Almost every transplant clinic I have, one of my patients will ask about reducing his or her immunosuppression. This happened again this week. Needless to say that this is one of the most frustrating area in transplantation where we lack reliable assays to assess immune function. It is like treating BP without having BP cuff waiting for syncope or stroke to adjust medications. We still rely on measuring IS drug levels, which impact individual’s immune systems differently, and we evaluate graft functions that are usually late markers for events. Numerous assays been suggested but none predict the immune function accurately.
I recently revisited this subject in the context of transplantation tolerance: These assays can be antigen specific, meant to evaluate donor-specific T-cell responses against recipient antigens measuring proliferation of donor T cells in mixed leukocyte reaction (MLR), measuring lysis of recipient T cells in cytotoxic T lymphocyte (CTL) assay, or measuring production of interleukins either with enzyme-linked immunosorbent (ELISA) assay or with enzyme-linked immunospot (ELISPOT) assay. Transvivo delayed-type hypersensitivity (DTH) assay uses an immune-deficient mouse as an “in vivo milieu” for the interaction between donor T-cells and the recipient antigens that are both injected in its footpads, causing swelling, relative to the level of sensitivity that can be quantified with a caliper. These assays may also be non-antigen specific by measuring regulatory cells like CD4+CD25high T-cells known as Treg, plasmacytoid dendritic cells that were reported to promote a Th2-type response that is more tolerogenic.

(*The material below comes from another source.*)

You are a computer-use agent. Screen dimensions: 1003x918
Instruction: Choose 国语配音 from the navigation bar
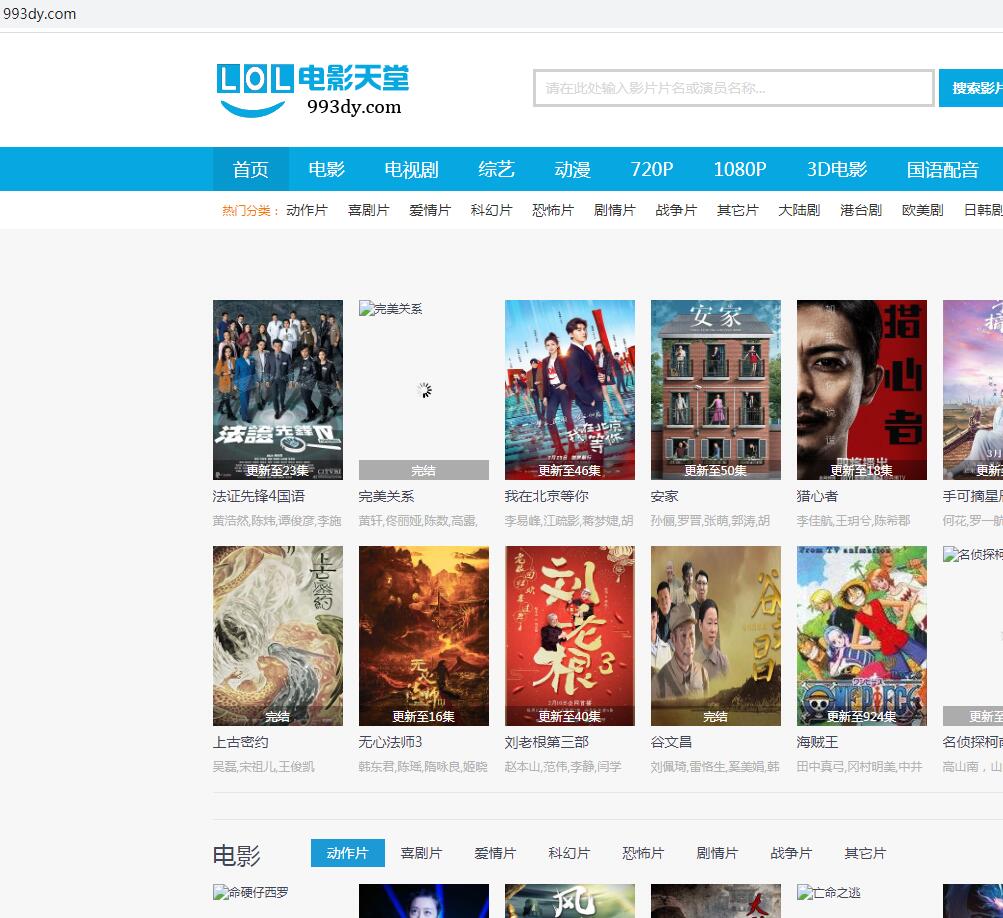(x=942, y=169)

I think that the most popular test that became FDA approved in 2008 is the ImmuKnow assay that I personally order for my patients in certain conditions. It measures the T-cell response to a non-specific polyclonal stimulus by quantifying the intracellular ATP production as a marker of the level of the cell immune function. A simple blood draw will give clinicians a level of ATP that classifies the patient into one of three categories: Low Immune cell response if the level is less than 225 ng/ml, Moderate between 226 and 524 and strong above 525. The problem is when you want to decide on an individual basis, a patient with level above 525 could still be overimmunosuppressed and acting among the numbers will be very misleading. Low numbers seem to correlate better with overimmunosuppression and in the case of low risk patients who’s level is below 100, we are more comfortable to reduce immunosuppression with close follow up. What I find useful is the variation from the individual baseline and in one study they found that variation of more than 50% correlated better with events. Although this test became very popular across the country, it is obviously not the answer we’re looking for as transplant nephrologists and extensive research is needed in this area. Cylex may be used as an additional marker along with other indicators of immune function like drug level, BK viremia, CRP, WBC.